Conservative leadership contests traditionally favour the most europhobic candidate (mere scepticism was long abandoned). In 1997 and 2001, William Hague and Iain Duncan Smith triumphed over a superior politician (Ken Clarke) on these grounds. In 2005, David Cameron won on a modernising platform but outflanked his rivals by vowing to withdraw the Tories from the federalist European People’s Party. By appeasing, rather than confronting europhobia, Cameron set in train the events that led to the Brexit vote.
In the next Tory leadership contest, the signs are that Brussels-bashing will once again pay. ConservativeHome’s latest party members’ survey gives the three Brexiteers positive approval ratings. David Davis (the favourite to succeed Theresa May) is on +72.5, Liam Fox +48.9 and Boris Johnson +39.9. Conversely, after championing a three-year Brexit transition period, Philip Hammond’s approval rating has fallen to a record low of -25.4 (from -11.5). Only Conservative chairman Patrick McLoughlin, still bearing the blame for the Tories’ election failure, fares worse.

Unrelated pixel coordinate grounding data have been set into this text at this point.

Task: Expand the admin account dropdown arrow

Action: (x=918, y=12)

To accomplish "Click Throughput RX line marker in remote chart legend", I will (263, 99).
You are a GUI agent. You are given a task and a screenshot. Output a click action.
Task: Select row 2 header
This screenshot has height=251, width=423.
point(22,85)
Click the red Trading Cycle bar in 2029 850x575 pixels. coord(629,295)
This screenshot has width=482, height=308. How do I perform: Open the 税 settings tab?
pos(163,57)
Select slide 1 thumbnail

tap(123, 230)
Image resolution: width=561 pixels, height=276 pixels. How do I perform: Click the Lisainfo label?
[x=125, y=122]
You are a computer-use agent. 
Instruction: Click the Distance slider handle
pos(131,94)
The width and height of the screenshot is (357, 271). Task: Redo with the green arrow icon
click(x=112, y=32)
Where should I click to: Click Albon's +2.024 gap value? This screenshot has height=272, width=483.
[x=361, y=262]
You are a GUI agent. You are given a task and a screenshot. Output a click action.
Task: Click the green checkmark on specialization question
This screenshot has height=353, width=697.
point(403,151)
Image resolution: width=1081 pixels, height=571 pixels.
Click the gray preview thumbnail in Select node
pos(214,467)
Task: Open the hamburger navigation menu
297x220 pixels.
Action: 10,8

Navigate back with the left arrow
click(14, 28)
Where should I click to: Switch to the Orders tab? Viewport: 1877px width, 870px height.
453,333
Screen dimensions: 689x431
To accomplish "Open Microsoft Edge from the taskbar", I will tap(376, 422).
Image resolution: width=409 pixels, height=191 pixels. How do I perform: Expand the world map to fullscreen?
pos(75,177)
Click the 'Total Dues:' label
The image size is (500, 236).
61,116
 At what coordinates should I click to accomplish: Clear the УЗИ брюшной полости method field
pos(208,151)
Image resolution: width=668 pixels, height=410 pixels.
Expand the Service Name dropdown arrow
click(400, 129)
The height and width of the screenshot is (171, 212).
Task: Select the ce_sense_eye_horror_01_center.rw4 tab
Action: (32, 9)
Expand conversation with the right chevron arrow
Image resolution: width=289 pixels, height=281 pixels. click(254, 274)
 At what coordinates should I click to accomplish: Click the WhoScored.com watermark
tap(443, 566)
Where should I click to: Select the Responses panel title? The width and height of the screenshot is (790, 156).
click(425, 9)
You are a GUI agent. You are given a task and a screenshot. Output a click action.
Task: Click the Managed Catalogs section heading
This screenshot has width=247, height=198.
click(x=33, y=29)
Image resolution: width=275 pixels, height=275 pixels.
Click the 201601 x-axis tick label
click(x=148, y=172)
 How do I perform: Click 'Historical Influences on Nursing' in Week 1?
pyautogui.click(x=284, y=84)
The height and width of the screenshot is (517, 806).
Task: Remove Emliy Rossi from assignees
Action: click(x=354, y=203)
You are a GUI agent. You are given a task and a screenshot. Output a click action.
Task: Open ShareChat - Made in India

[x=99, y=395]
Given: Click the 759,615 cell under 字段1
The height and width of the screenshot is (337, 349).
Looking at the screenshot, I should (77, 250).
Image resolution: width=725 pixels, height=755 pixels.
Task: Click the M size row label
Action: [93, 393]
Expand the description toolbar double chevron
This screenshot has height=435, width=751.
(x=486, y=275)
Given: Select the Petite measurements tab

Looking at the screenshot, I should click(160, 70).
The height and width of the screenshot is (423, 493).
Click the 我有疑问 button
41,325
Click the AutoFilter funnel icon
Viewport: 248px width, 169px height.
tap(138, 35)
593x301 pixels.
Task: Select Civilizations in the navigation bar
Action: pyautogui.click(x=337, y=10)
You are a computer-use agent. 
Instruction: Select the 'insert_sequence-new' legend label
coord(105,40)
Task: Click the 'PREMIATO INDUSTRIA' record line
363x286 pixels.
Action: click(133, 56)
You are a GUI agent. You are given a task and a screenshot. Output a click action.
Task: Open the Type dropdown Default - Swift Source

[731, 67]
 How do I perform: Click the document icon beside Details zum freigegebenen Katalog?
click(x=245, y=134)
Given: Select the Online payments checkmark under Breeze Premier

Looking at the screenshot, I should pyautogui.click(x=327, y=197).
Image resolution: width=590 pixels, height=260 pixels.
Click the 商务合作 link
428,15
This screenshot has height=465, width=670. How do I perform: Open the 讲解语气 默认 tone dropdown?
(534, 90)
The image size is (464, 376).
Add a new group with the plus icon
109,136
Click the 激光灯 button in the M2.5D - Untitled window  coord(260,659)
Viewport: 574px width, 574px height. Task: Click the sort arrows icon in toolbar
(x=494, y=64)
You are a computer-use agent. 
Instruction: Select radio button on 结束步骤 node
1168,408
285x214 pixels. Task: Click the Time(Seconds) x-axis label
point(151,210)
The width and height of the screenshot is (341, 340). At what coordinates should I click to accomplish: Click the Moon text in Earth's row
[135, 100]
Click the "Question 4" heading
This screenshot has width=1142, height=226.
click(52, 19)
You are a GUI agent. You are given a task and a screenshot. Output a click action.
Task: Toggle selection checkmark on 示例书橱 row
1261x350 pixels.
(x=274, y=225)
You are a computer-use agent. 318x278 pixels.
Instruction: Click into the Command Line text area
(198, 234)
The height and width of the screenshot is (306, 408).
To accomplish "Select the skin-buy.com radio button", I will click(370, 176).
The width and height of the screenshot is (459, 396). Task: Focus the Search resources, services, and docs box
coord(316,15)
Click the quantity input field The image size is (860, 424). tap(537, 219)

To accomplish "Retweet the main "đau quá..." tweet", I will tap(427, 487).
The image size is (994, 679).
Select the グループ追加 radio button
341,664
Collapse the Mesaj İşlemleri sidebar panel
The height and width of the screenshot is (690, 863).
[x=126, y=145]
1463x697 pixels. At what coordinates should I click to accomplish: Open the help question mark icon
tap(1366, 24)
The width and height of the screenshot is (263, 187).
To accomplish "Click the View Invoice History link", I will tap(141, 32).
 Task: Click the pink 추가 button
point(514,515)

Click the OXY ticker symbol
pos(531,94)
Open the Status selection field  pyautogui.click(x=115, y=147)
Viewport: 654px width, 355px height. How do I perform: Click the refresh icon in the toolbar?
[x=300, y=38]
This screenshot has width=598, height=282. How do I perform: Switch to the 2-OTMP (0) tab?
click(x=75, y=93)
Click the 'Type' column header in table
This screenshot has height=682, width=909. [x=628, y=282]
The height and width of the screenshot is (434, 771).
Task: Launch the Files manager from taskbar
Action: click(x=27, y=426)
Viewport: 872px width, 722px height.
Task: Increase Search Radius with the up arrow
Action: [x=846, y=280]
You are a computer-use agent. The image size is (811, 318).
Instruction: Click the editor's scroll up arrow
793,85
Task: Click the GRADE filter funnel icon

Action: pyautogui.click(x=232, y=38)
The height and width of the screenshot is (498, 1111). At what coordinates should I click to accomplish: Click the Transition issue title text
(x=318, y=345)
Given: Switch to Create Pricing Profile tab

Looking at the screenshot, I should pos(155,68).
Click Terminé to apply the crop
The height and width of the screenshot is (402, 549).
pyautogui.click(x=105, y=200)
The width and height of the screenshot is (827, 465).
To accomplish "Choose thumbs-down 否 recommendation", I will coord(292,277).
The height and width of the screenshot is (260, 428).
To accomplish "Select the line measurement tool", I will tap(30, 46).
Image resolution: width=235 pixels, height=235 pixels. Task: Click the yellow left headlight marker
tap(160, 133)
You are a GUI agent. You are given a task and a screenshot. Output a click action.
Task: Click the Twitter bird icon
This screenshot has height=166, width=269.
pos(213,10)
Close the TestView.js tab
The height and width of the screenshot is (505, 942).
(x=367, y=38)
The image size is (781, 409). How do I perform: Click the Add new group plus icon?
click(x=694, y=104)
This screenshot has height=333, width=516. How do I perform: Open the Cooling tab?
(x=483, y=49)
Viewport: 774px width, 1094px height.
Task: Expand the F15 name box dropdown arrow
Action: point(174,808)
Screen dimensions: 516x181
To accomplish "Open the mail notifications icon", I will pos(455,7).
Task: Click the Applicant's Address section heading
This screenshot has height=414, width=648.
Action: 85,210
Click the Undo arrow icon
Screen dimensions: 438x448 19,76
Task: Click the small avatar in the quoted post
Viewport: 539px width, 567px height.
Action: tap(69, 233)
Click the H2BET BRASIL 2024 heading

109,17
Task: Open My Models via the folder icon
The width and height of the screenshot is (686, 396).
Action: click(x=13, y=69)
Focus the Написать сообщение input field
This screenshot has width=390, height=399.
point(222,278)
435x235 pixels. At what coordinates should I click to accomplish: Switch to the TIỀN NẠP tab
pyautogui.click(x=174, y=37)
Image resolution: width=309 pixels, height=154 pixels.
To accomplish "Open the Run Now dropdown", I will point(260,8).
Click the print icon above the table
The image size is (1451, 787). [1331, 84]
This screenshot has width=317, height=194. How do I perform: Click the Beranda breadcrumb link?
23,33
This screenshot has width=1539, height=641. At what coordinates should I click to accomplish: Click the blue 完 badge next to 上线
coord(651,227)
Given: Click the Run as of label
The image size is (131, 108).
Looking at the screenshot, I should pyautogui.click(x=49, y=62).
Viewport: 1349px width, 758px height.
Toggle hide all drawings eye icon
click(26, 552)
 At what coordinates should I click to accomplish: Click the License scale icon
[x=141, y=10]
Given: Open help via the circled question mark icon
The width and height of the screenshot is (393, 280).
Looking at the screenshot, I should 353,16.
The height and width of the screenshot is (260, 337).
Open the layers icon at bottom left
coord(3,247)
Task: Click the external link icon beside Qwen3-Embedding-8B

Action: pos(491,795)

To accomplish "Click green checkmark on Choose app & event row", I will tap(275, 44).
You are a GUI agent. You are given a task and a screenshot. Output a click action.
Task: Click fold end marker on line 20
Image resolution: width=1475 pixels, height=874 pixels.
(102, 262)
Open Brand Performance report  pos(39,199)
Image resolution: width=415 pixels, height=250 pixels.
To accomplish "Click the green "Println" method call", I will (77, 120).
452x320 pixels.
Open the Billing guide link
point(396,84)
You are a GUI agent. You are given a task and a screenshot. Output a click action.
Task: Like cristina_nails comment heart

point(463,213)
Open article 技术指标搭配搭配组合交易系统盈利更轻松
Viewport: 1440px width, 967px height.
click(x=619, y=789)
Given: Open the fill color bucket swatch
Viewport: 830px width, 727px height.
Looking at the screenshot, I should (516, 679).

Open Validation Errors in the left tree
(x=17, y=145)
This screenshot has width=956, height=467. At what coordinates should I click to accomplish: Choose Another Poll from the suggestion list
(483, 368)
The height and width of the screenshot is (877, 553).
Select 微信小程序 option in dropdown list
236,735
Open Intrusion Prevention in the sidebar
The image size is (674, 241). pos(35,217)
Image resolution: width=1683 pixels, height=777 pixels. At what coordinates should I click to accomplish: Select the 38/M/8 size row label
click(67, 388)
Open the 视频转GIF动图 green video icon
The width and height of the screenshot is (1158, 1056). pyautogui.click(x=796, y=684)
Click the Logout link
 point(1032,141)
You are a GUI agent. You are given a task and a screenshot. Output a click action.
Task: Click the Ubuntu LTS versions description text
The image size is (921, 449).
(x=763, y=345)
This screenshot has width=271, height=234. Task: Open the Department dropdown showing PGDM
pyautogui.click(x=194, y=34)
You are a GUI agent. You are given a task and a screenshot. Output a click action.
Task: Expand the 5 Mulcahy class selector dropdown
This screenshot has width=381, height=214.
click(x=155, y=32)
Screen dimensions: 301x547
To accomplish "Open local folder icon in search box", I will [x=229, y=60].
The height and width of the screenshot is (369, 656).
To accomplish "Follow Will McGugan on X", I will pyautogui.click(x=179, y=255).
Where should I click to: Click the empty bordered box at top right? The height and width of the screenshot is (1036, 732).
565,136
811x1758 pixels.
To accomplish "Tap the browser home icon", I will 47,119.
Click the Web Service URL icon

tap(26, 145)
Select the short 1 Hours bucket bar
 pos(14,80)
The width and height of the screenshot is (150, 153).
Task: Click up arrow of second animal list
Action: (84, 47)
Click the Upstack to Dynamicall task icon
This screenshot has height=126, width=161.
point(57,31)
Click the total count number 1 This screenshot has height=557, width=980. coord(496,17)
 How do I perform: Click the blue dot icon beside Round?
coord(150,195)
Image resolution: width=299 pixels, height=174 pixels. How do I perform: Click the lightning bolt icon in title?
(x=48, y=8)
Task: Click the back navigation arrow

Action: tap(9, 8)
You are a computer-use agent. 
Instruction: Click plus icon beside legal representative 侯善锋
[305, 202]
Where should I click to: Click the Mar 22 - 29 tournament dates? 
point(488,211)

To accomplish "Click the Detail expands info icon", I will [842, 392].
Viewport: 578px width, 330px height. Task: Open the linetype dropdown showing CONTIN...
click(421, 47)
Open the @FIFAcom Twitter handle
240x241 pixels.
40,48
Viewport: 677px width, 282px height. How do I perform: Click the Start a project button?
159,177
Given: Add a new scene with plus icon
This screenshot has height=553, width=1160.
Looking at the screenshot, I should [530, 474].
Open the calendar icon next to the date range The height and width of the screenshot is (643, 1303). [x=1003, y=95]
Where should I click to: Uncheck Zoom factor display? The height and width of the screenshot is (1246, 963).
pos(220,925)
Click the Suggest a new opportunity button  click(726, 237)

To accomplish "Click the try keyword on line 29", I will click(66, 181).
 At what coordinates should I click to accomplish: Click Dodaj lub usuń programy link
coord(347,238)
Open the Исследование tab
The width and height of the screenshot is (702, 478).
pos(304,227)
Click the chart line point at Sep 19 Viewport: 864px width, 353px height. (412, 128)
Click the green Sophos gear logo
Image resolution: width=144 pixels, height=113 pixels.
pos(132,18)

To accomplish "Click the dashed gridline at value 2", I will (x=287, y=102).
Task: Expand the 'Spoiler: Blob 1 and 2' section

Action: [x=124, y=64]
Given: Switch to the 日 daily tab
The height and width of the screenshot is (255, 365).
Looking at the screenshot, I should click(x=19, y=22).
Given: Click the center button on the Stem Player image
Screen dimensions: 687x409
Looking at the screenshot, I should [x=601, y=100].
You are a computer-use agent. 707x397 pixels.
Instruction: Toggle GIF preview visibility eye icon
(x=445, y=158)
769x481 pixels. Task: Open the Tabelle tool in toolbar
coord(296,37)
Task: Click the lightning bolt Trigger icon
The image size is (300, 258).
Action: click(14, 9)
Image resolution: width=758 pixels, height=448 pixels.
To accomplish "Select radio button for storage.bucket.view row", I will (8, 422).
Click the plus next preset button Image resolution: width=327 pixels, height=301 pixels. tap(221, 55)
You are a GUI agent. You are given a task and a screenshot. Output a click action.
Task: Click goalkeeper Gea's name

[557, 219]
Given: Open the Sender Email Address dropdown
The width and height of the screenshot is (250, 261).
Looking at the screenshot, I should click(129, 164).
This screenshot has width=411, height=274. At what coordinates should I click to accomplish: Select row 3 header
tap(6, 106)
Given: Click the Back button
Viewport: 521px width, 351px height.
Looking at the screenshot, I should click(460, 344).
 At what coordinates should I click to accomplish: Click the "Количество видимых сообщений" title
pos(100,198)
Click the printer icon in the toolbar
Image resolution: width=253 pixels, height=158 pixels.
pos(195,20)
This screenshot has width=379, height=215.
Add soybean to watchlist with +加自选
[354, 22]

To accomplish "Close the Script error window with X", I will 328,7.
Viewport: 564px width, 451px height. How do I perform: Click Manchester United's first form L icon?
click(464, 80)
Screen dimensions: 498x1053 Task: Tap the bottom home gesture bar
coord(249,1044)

Other Remainers are also punished (80 per cent of Tory activists backed Leave). Amber Rudd, another supporter of a lengthy transition period, sees her approval rating fall from 45.8 to just 22.4. Rudd’s Brexit stance, combined with her micro-majority of 346, represents the greatest obstacle to her leadership ambitions. The Home Secretary is, however, hopeful of winning the endorsement of the Tories’ highest-rated politician: Ruth Davidson. Though the Tory grassroots like Brexiteers, it appears they like winners even more (Davidson’s rating is +81.9). Were it not for the 12 seats gained by the Scottish Conservatives, the Tories would not be in government at all. But Davidson’s support for a soft Brexit could yet taint her in activists’ eyes.
Should the next leadership contest take place after Brexit, the Remainers may hope to neutralise the subject. But the risk for them is that, as in the past, Tory members reward those who stood with them in the trenches. The political incentive for cabinet ministers to back a “hard Brexit”, or to resign in protest at the negotiations, is therefore significant. On Europe, party and country are once again in conflict.